To take political advantage in the elections in West Bengal, the BJP government elected 6 Padma Shri from Bengal and one Padma Shri from Bangladesh. Among other smaller states, one Padma Bhushan and two Padma Shri were elected from Haryana. Two Padma Vibhushan and 4 Padma Shri were also elected from a Union Territory like Delhi, which proves the point of former minister and senior leader Sharad Yadav that people close to power have more access to these awards.
Other people have also raised questions
Renowned social activist and an internationally renowned Gastroenterologist and Liver Transplant Specialist, Dr Manisha says that “As long as the BJP hoped that the people of Telangana would support the party in elections, it distributed Padma awards to the people of Telangana very generously, but when the public outrightly dismissed BJP in elections and from governing the state, the party has turned its eye.
Dr Manisha Bangar also says that “Along with regionalism, casteism is also a big issue in these awards and this situation has been going on since the rule of Nehru and Congress.”
Dr Manisha Bangar further adds that the scope has been widened to avoid criticism and artist scholars too have been included in the list of Padma Shri. A large number of these people are awarded without any significant contributions to society.
While these people take all the credit many deserving candidates are ignored and forgotten despite their huge contribution to uplifting society.
Well-known writer and social activist HL Dusadh say that “This is an era when speaking against the government is considered as speaking against the country, so in this era, the government should consider those people as good for the government who are working for the good of the country.
Mr Dusadh says that the present government is disappointing on every front, so there are no hopes that this government will ensure diversity in awards distribution.
Surprisingly, the Padma awards carry no state support, they are just a state identification of individual contribution or acknowledgement. In 2019, 12 farmers were awarded for helping conserve indigenous seed varieties, assessing soil quality and promoting organic farming. However, since there is no monetary help to them nor is there a mechanism to learn from these innovations and introduce a progressive change throughout our landmass, we fail to usher in modernity from the grassroots starting with a sector that employs 62% of the citizens. These awards try to shift accountability from the state institutions onto individuals and point to the failures of the institutions to fulfil their obligations to treat all its citizens as equals. The Constitution has guaranteed us rights, but as Babasaheb pointed out, democracy is only the topsoil on this deeply caste-ridden society.

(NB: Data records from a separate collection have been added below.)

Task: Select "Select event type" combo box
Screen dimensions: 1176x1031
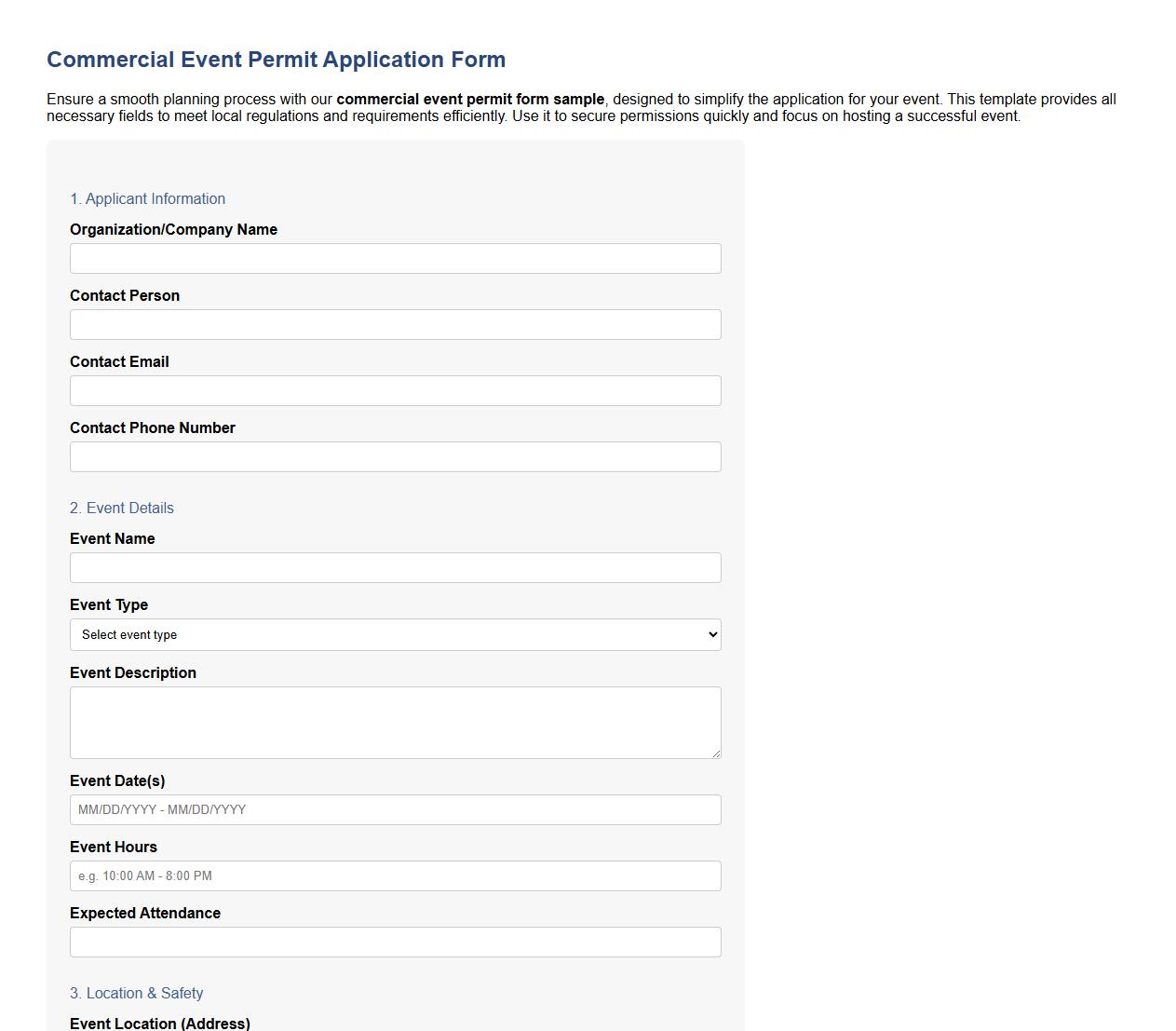Action: point(395,634)
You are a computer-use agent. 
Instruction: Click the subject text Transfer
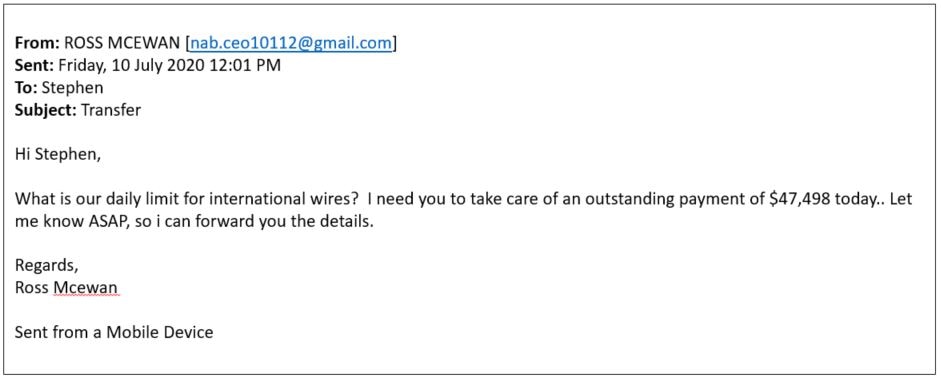pos(111,111)
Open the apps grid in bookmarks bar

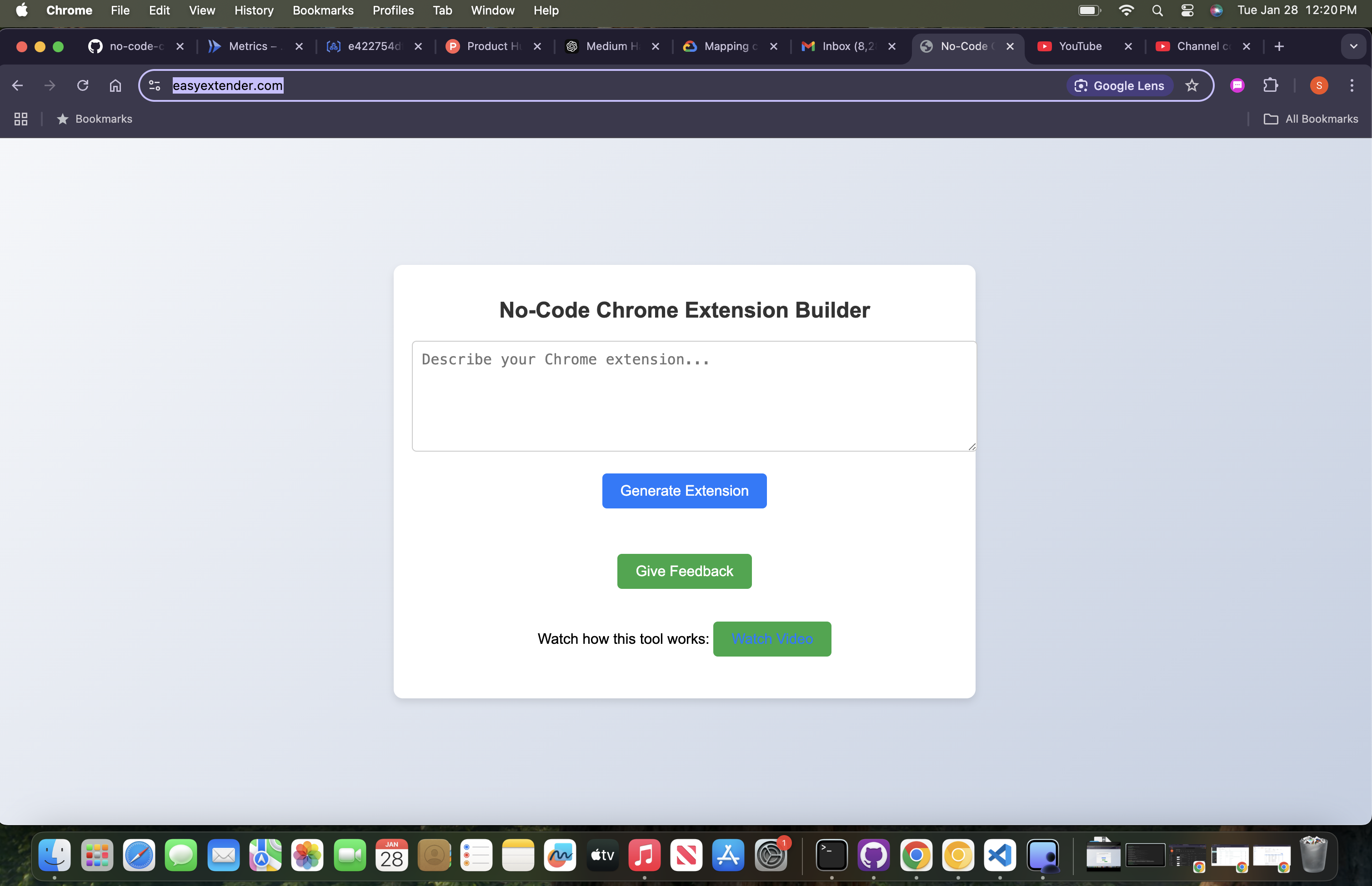pyautogui.click(x=21, y=119)
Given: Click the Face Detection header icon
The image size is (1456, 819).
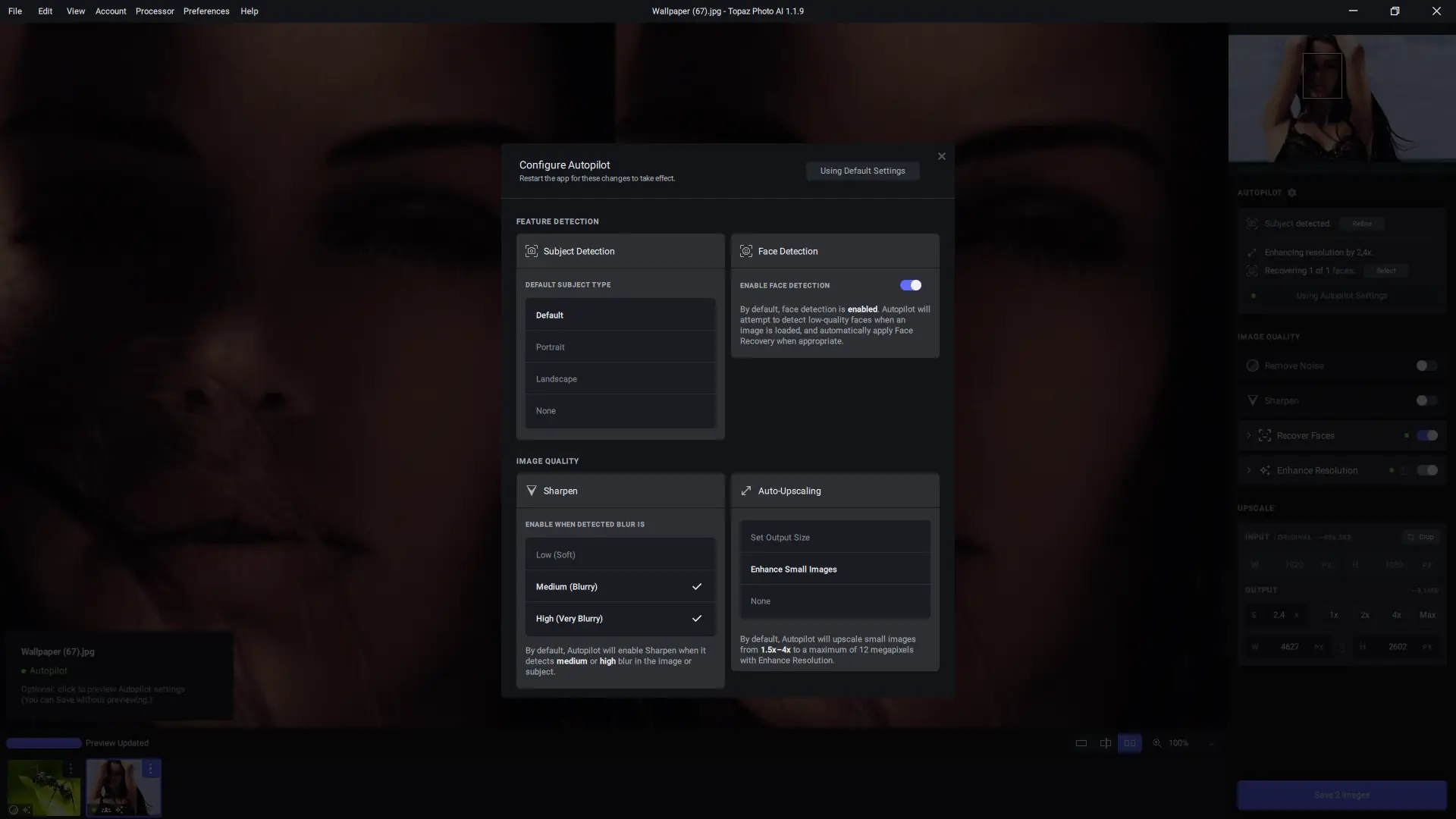Looking at the screenshot, I should [746, 251].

The Padma awards, like any colonial recognition, serve the agenda of those in power. But this land is of the one who had no agenda except to be the marga-data for the welfare of all. The state still continues to lean upon the token of the Buddha, represented in ancient times by the symbol of lotus, the one unaffected by any ripples, the Happy One.
Writer, Dr Anuradha Bele is a social activist, a veterinary doctor and an engineer with a degree in management. Co-writer Mahendra Yadav is a socio-political analyst and a Delhi based senior journalist.